Utiliza dos sobres… el primero para Viscovitch, el segundo para mí. En tu nota para él, pídele que guarde el paquete para Marco Lazzeri.
¡Date prisa!
Con afecto,
Marco
Neal dejó la carta sobre el escritorio y se acercó a la puerta para cerrarla. Se sentó en el pequeño sofá de cuero y trató de ordenar las ideas. Ya había llegado a la conclusión de que su padre se encontraba en el extranjero, de otro modo, se hubiese puesto en contacto con él hacía varias semanas. ¿Por qué estaba en Italia? ¿Por qué la carta se había enviado desde York, Pennsylvania?
La mujer de Neal jamás había conocido a su suegro. Llevaba dos años en la cárcel cuando se conocieron y se casaron. Le habían enviado fotografías de la boda y, más tarde, una fotografía de su hija, la segunda nieta de Joel.
Joel no era un tema del que a Neal le gustara hablar. O en el que quisiera pensar. Había sido un mal padre, ausente durante buena parte de su infancia, y su sorprendente caída del poder había avergonzado a todos sus allegados. Neal le había enviado a regañadientes algunas cartas y postales a la cárcel, pero podía decir con toda sinceridad, por lo menos a sí mismo y a su mujer, que no echaba de menos a su padre. Raras veces había estado a su lado.
Ahora volvía pidiendo un dinero que Neal no tenía, suponiendo sin el menor asomo de duda que Neal haría exactamente lo que él le dijera, perfectamente dispuesto a poner en peligro a otra persona.

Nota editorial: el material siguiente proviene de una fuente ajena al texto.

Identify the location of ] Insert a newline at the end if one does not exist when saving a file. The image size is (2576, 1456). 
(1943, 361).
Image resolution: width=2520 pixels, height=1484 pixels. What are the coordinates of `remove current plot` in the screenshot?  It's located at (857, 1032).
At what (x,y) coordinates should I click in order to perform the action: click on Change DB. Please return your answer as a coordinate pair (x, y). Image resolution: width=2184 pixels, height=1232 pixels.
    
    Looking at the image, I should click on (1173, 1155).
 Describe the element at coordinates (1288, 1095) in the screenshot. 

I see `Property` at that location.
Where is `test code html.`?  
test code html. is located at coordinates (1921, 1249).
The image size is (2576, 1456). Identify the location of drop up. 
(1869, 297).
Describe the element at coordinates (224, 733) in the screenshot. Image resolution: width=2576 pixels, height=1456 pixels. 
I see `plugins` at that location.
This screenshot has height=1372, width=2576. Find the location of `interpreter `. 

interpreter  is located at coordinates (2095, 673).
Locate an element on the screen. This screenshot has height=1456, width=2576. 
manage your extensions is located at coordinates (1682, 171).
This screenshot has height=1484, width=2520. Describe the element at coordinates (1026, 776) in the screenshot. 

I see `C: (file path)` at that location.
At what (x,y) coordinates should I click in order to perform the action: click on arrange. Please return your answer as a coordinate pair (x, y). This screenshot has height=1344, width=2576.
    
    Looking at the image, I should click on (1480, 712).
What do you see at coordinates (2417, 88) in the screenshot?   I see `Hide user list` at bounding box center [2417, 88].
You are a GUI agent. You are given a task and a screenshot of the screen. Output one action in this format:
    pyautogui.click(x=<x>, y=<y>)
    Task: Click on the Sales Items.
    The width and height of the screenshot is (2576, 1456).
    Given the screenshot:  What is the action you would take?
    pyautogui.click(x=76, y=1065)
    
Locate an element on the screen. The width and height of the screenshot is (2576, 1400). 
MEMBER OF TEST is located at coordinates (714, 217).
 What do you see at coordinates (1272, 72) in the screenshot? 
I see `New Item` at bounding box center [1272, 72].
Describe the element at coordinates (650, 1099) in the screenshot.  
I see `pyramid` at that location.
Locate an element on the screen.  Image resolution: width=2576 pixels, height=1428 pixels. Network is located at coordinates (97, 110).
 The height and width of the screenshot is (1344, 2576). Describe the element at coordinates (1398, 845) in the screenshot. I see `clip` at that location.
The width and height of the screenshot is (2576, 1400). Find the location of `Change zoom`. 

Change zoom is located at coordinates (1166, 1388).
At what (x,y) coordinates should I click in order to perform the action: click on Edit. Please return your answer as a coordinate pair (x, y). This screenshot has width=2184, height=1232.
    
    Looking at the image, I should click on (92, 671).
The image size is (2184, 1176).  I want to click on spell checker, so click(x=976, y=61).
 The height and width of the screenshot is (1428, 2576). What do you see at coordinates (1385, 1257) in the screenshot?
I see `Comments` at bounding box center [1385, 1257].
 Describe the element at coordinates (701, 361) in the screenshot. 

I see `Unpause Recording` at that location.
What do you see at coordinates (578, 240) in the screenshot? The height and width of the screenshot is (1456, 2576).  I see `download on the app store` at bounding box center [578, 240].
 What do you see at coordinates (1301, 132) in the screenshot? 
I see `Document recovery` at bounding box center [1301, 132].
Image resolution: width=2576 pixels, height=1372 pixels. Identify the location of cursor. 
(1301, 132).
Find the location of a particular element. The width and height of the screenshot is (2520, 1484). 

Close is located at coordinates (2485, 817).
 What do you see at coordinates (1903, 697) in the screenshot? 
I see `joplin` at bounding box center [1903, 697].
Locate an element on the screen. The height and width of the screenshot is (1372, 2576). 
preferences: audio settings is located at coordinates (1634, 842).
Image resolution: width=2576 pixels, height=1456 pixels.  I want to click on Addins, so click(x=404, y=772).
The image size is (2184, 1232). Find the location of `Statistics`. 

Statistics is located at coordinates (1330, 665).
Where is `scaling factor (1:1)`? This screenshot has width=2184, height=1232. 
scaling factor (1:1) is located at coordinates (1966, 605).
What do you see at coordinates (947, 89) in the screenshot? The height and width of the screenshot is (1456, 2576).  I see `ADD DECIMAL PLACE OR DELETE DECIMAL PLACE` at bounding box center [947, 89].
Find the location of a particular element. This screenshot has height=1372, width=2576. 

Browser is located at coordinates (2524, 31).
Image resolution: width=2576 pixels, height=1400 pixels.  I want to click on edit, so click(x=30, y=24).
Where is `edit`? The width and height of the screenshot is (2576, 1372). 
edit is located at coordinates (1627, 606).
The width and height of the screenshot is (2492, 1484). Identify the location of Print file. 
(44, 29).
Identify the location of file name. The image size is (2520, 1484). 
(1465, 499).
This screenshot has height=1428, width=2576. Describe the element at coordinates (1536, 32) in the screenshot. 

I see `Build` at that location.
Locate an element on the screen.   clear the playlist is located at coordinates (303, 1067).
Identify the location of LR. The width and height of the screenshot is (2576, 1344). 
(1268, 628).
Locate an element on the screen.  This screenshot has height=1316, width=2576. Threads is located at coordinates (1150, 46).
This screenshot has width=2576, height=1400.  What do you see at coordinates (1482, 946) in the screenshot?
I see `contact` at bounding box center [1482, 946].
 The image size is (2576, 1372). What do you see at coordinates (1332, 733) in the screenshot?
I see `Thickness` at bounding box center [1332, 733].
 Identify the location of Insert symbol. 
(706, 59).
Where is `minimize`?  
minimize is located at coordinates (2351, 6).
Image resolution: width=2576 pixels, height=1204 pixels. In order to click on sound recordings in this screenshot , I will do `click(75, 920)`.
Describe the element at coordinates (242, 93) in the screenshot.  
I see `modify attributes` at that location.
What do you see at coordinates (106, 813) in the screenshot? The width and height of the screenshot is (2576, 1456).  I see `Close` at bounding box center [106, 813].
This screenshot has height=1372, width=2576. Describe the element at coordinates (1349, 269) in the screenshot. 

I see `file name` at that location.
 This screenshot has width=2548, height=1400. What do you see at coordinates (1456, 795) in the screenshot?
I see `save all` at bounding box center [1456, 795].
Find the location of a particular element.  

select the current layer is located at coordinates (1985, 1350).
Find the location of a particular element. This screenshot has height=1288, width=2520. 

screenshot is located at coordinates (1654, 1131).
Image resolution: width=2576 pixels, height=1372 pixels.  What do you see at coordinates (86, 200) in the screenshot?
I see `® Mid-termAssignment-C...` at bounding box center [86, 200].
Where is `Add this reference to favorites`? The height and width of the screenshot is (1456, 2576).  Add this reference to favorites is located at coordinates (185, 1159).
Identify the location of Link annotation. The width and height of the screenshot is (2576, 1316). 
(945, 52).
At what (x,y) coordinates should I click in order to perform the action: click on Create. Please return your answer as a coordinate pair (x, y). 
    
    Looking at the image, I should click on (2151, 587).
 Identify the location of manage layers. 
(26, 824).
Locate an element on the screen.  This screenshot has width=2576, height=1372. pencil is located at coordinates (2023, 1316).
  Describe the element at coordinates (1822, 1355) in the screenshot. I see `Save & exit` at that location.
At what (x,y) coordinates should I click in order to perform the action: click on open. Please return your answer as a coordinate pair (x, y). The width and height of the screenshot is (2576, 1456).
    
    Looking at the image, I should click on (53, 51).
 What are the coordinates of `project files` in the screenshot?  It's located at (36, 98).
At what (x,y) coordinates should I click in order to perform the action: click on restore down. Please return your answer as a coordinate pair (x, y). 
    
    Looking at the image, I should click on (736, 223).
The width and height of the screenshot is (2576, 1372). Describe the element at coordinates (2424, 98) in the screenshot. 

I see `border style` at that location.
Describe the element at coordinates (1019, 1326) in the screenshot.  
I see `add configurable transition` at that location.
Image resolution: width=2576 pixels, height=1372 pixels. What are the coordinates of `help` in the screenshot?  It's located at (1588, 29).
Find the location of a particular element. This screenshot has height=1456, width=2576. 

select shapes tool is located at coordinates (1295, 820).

Neal regresó a su escritorio, releyó la carta y volvió a leerla. Los mismos garabatos casi ilegibles que había visto durante toda su vida y el mismo modo de actuar, tanto en casa como en el despacho. Haz esto, haz lo otro y todo saldrá bien. ¡Hazlo tal como yo digo y hazlo ahora mismo! ¡Date prisa! Ponlo todo en peligro porque yo te necesito.
¿Y si todo salía de maravilla y el intermediario regresaba? Seguro que entonces no tendría tiempo para Neal ni para la nieta. En caso de que se le ofreciera la oportunidad, Joel Backman, de cincuenta y dos años, ascendería una vez más a los círculos de la gloria y el poder de Washington. Haría las amistades adecuadas, estafaría a los clientes adecuados, se casaría con la mujer adecuada, encontraría a los socios adecuados y, en cuestión de un año, volvería a trabajar desde un inmenso despacho donde cobraría unos honorarios escandalosos e intimidaría a los congresistas.
La vida había sido mucho más sencilla estando su padre en la cárcel.
¿Qué le diría a Lisa, su mujer? Cariño, aquellos 2000 dólares que tenemos guardados en nuestra cuenta de ahorros ya tienen destino. Y unos cuantos centenares de dólares para un sistema de correo electrónico codificado. Y tú y la niña tendréis que mantener las puertas cerradas constantemente porque la vida se ha vuelto mucho más peligrosa.
Con el día ya a la mierda, Neal llamó a su secretaria y le dijo que no le pasara llamadas. Se tumbó en el sofá, se quitó los mocasines, cerró los ojos y empezó a aplicarse masaje a las sienes.